Now that’s love. UsWeekly says that Lady Gaga’s fiancé Christian Carino got his bride-to-be’s mug tattooed on his arm just under his shoulder. It’s either big love, or he got it because she changes her look up so often that he wanted to be able to identify her on an hourly basis. Seriously, she must go to the john in one outfit and come back in another. It’s a revolving door of lewk in that joint.
The picture on the right below is apparently the one of which the tattoo artist worked. He probably should have gone with a pic of her in the Kermit get-up. Why? Because a Kermit-related tattoo is a lot brighter and life-affirming than Gaga looking like a bordello worker from the far-flung future topped off with Ms. Lion’s hairdo from Spider-Man And His Amazing Friends.

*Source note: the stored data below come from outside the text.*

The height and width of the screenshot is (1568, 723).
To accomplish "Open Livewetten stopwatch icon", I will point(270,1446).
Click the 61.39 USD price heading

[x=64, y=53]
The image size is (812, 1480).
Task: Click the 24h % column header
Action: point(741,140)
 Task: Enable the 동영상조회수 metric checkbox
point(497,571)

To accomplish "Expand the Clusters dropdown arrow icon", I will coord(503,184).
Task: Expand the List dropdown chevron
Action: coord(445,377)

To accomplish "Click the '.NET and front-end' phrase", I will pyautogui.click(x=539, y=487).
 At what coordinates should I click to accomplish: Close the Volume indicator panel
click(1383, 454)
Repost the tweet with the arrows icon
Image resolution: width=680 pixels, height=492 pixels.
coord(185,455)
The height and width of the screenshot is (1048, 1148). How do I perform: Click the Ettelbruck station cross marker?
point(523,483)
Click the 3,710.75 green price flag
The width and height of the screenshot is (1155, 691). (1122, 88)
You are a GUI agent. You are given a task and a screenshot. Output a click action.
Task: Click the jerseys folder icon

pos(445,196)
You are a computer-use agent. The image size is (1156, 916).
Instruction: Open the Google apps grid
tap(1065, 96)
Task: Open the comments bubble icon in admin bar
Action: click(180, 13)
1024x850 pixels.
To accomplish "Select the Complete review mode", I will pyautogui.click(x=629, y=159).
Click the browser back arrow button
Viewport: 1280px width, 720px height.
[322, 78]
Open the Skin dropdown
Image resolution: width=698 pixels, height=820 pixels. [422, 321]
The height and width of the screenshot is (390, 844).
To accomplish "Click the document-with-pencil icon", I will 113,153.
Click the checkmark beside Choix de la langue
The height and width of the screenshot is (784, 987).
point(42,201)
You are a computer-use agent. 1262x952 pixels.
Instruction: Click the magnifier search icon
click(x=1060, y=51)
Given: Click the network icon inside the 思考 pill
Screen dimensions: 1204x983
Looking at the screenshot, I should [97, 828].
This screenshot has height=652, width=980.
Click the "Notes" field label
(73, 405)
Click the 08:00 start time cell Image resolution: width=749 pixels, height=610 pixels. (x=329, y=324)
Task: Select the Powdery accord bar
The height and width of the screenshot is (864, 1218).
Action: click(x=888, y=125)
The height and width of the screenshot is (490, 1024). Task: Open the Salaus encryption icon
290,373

Lady Gaga’s new boyfriend Christian has a tattoo of her on his arm. pic.twitter.com/ZjGNZCC4Bi
— Gaga Daily (@gagadaily) November 17, 2017
Gaga and talent agent Christian (he reps Harry Styles and a certain irritating shithead) got engaged last summer after he asked Gaga’s dad for permission. Gaga recently revealed in her HBO documentary Gaga: Five Foot Two (personally I had to shut it off when I realized she wasn’t going to take off the thong leotard and jeans combo immediately) that she suffers from fibromyalgia. She’s postponed the European leg of her Joanne Tour to get better and a source says the couple’s focused on her recovering ahead of wedding plans.
Gaga was previously engaged to sexxxy TV firefighter Taylor Kinney, but they broke up in July of last year.
Getting your girlfriend – sorry, fiancée’s visage permanently emblazoned on your arm is a bold move. The “Wino Forever” strategy isn’t going to work in this case if they break up. That’s a big face. Christian is going to need to use the expensive laser scrub, or turn her picture into someone else. You could probably create early Cher with some Bump-Its in. Or Morticia Addams. Severely depressed Harley Quinn. Or just utilize the lewk she was going for, and retool it as “haughty alien.” Even better, you could try to make it into Gaga’s wax figure, which will scare people so much that they won’t EVER ask you what the eff that is.